How much value can a separation structure add to my home?

It is difficult to estimate what return on investment you can expect by adding separate structures to your home. However, it is safe to assume that a well-built garage, carport, shed/barn, or ADU will increase the value of your property to some extent. Generally, anything that enhances the living space or function of the property.

Also, if it’s something like an ADU that you can rent, you can generate income. “Now, the same property will be premium in the market,” explains Doug Green, owner of Signature Property for a Philadelphia-based home buying company. “If we can add between $1,000 and $2,000 per month in rental income, we can amplify the price. At a 5% cap rate, we can add $1,000 more than $150,000 more rent.”

With regard to other types of Outvilles, the degree to which a home can be valued depends on its size and nature, and of course the quality they are built into.

According to Angi, a new garage can increase your home’s value on average from $12,800 to $33,200. However, a multi-vehicle garage is more likely to increase the value of a home than a single garage, and an installed garage can have a higher return on investment than a detached garage.

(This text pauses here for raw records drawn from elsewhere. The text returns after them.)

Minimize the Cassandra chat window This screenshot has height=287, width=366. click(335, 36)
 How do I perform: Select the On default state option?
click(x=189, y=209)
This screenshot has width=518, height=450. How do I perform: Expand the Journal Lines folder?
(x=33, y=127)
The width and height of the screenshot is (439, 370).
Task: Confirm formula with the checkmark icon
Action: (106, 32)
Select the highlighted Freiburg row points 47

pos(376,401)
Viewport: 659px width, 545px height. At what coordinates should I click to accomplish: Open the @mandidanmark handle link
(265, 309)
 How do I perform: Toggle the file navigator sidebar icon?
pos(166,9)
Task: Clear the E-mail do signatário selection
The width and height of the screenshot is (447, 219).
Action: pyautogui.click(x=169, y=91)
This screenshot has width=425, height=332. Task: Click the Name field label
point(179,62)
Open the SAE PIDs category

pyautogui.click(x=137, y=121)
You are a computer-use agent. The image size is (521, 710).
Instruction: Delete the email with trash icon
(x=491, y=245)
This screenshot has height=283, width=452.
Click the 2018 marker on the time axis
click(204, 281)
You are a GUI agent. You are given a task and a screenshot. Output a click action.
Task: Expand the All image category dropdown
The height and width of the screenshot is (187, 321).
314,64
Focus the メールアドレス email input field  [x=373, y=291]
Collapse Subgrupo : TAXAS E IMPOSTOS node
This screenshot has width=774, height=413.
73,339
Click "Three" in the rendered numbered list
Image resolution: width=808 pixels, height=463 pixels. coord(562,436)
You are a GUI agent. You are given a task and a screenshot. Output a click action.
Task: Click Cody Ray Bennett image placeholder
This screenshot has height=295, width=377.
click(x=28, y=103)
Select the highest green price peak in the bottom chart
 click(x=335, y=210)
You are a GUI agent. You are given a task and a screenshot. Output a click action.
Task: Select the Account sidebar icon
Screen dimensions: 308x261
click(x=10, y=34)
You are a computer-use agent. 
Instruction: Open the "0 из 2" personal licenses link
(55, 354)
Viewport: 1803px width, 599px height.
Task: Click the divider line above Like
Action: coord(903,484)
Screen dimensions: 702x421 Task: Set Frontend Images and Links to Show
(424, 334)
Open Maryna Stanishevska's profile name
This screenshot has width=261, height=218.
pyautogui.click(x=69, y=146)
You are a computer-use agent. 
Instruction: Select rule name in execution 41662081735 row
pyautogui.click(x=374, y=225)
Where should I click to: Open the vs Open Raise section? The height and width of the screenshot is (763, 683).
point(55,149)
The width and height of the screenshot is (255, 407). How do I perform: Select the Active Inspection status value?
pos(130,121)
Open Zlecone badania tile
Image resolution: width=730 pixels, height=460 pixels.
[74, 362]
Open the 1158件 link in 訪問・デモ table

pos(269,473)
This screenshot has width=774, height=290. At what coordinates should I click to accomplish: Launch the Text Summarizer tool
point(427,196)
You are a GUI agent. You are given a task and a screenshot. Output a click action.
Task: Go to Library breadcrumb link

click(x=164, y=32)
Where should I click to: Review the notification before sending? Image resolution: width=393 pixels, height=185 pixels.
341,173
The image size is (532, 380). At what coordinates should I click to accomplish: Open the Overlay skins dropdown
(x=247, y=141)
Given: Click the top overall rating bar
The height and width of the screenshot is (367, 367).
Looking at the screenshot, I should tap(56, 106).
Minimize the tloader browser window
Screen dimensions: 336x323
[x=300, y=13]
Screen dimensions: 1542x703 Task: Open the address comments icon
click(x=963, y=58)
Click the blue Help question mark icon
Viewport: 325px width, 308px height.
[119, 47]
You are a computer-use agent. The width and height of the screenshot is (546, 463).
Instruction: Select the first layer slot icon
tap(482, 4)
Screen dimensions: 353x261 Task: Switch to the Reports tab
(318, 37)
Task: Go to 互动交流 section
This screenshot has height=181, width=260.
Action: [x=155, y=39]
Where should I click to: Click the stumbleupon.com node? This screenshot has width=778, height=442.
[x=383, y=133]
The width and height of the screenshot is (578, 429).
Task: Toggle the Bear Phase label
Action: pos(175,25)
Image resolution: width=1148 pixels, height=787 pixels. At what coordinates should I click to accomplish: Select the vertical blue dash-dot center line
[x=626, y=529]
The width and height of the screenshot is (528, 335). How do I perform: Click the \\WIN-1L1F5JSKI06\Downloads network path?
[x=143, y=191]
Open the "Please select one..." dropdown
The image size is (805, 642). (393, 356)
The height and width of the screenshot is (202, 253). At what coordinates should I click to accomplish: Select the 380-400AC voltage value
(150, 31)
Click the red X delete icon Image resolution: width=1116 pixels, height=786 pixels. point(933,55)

The return on investment reflects the cost of the project, but the nature of the project itself is more important. Austin Beachy, who is marketing at Sheds Unlimited in Morgantown, Pennsylvania, points out that the new shed can add decent value, not as much as the garage. “For example, if the cost of building a new shed is $10,000, then you could add $5,000 to $7,000, or 50-70% of the total cost of a building to the value of the home,” he explains. “On the other hand, new garages can increase return on investment in the range of 60% to 80% of the garage’s construction costs.”

Conclusions on Outbuilding Financing

If you have a plan to pay off your debts, then borrowing money to pay out of your debts might be a good idea.

Luckily there are many ways to fund garages, ADUs, barns and sheds. However, it is important to thoroughly estimate your labor and materials costs to determine the amount you need to borrow. Find the right contractor and materials, shop, and compare bids carefully.

Do the same with your fundraising. It’s wise to shop with some home equity lenders. In doing so, you can compare prices and find the cheapest way to fund an independent structure. With proper planning and preparation, you can better ensure additional, satisfying results while adding versatility and value to your property.